(Stored items from a collection)
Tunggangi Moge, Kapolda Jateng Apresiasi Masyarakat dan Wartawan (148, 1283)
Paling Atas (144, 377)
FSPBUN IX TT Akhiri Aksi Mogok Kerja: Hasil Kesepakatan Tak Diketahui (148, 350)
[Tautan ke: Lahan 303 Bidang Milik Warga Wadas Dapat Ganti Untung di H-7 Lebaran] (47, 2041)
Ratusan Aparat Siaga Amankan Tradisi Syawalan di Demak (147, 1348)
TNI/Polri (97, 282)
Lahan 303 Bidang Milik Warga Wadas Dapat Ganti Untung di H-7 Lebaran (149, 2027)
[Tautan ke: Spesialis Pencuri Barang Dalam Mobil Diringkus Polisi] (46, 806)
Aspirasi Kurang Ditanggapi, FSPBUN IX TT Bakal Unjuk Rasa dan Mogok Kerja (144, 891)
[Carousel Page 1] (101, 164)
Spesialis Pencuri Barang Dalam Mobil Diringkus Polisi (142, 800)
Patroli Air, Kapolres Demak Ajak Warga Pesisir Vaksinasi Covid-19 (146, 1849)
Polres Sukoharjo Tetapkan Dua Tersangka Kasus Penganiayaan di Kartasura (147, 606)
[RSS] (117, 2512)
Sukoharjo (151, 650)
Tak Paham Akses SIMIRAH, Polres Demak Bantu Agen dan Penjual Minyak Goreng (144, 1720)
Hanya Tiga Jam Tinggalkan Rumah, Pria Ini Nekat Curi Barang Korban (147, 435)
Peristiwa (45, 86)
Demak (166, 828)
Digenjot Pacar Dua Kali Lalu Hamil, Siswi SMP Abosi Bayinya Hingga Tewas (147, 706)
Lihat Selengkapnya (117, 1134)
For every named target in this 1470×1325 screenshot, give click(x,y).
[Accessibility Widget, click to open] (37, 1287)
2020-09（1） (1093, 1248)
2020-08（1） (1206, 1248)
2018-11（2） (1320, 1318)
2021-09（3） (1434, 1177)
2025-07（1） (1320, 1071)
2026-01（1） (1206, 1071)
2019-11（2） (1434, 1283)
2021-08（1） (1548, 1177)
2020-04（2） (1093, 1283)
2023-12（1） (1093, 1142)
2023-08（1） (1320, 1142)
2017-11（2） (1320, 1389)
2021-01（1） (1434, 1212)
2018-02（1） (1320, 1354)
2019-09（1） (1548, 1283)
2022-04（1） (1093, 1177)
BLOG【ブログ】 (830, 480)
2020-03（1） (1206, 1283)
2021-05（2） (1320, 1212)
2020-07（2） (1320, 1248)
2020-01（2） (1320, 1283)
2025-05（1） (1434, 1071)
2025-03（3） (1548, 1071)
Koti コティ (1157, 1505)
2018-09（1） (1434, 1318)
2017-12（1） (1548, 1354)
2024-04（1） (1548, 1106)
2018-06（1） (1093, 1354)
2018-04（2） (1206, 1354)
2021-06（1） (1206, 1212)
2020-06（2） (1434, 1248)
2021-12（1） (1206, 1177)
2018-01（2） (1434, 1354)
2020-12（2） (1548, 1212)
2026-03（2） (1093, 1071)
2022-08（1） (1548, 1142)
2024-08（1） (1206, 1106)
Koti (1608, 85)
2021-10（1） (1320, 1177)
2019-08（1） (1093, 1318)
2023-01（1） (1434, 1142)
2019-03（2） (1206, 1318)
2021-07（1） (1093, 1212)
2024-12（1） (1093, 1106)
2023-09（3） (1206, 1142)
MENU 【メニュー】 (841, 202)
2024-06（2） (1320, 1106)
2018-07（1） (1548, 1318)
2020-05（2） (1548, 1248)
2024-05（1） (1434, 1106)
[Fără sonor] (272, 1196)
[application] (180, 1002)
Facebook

§ Directions for this task
Search the entries for the word "Lebaran", then copy every line in which it is found.

§ Answer for the task
[Tautan ke: Lahan 303 Bidang Milik Warga Wadas Dapat Ganti Untung di H-7 Lebaran] (47, 2041)
Lahan 303 Bidang Milik Warga Wadas Dapat Ganti Untung di H-7 Lebaran (149, 2027)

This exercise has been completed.